Aim of the task
The data that follows must be transcribed in full and exactly, minus the pictures.

[[ Material for this task open ]]

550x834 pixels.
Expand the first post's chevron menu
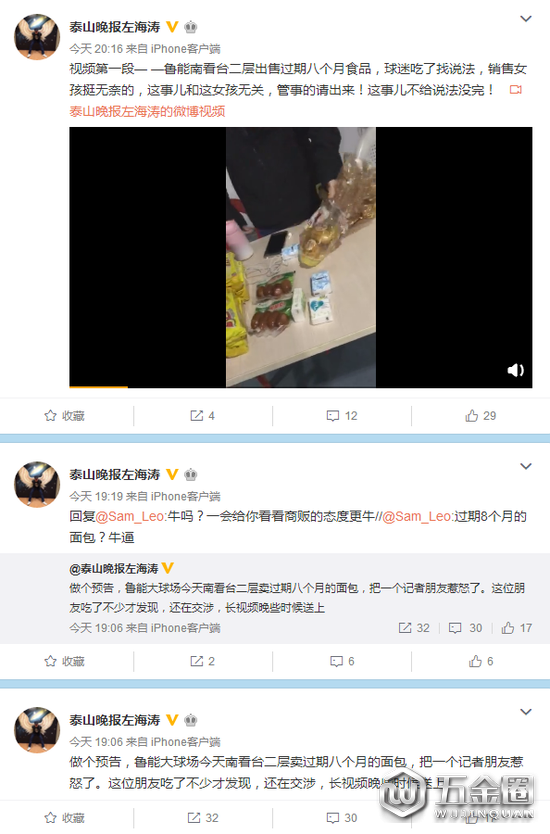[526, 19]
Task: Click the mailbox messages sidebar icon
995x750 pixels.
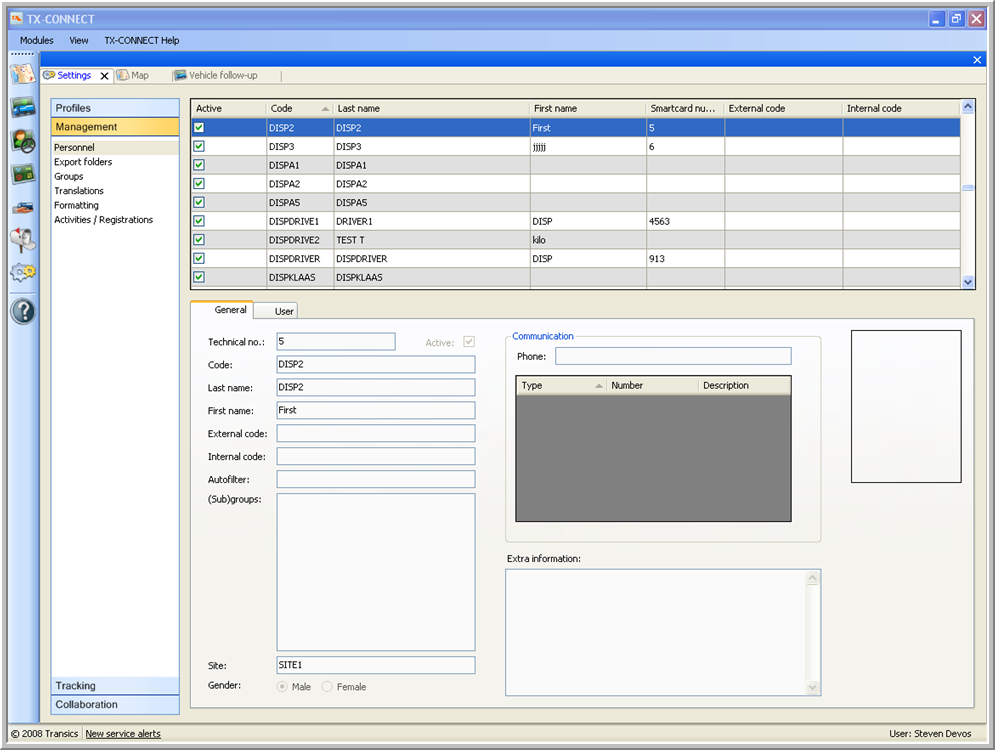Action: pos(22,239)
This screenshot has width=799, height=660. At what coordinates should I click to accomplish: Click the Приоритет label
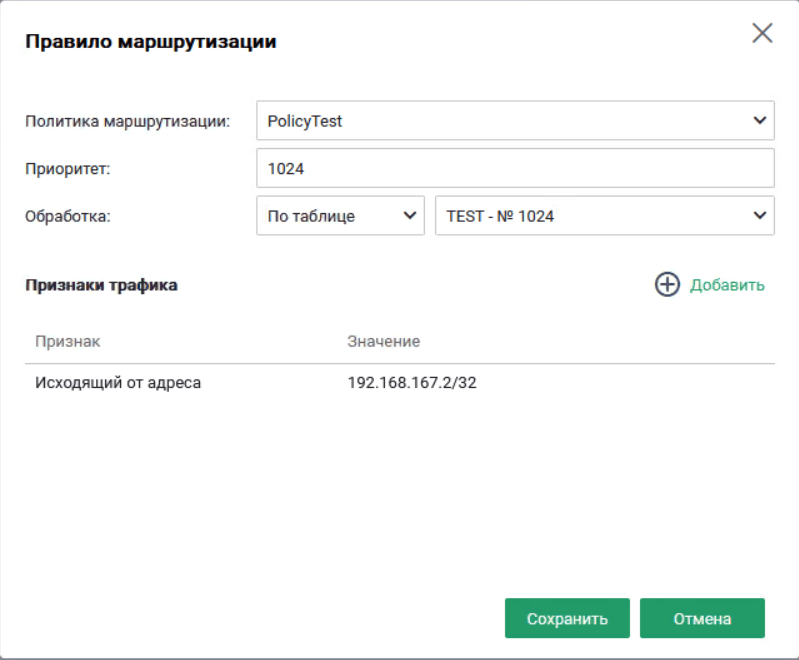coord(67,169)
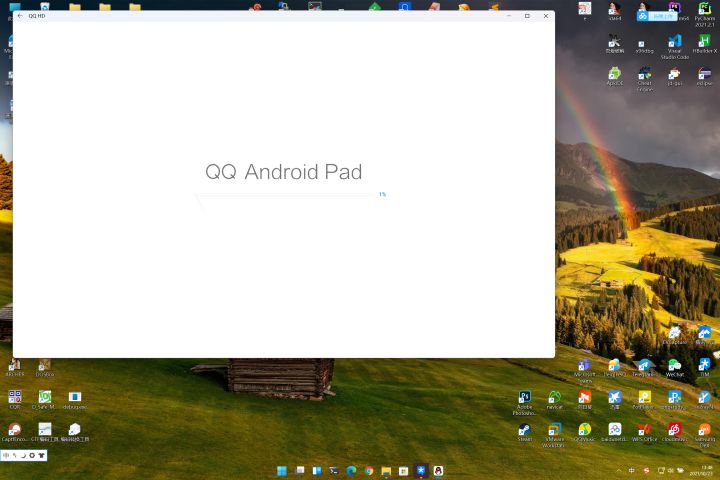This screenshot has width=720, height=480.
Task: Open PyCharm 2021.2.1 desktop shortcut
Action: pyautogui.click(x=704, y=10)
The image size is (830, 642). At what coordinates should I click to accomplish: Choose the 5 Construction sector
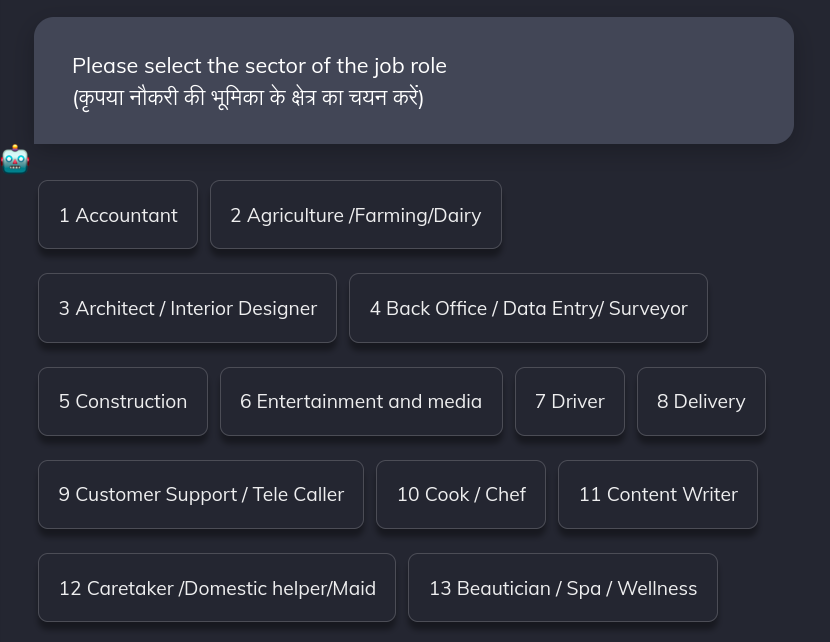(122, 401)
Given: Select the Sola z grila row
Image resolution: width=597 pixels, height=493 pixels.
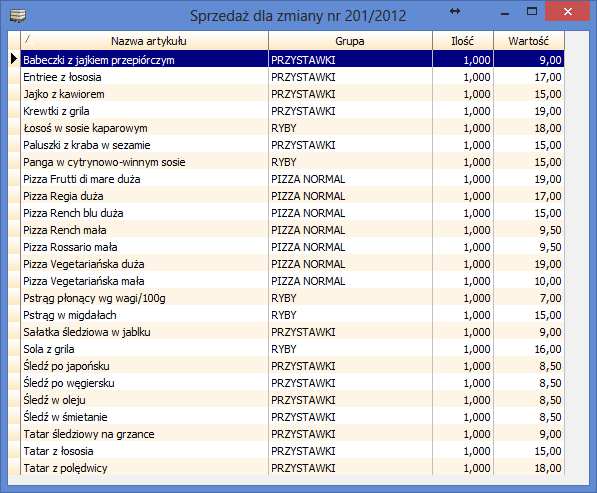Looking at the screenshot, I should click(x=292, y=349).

[[ Material for this task closed ]]

Solution to this task
550x834 pixels.
Expand the first post's chevron menu
[526, 19]
Task: Click the mailbox messages sidebar icon
995x750 pixels.
Action: pos(22,239)
This screenshot has width=799, height=660. At what coordinates should I click to accomplish: Click the Приоритет label
coord(67,169)
This screenshot has width=720, height=480.
Task: Open PyCharm 2021.2.1 desktop shortcut
Action: pyautogui.click(x=704, y=10)
The image size is (830, 642). At what coordinates should I click to accomplish: Choose the 5 Construction sector
(122, 401)
Given: Select the Sola z grila row
Image resolution: width=597 pixels, height=493 pixels.
Looking at the screenshot, I should click(x=292, y=349).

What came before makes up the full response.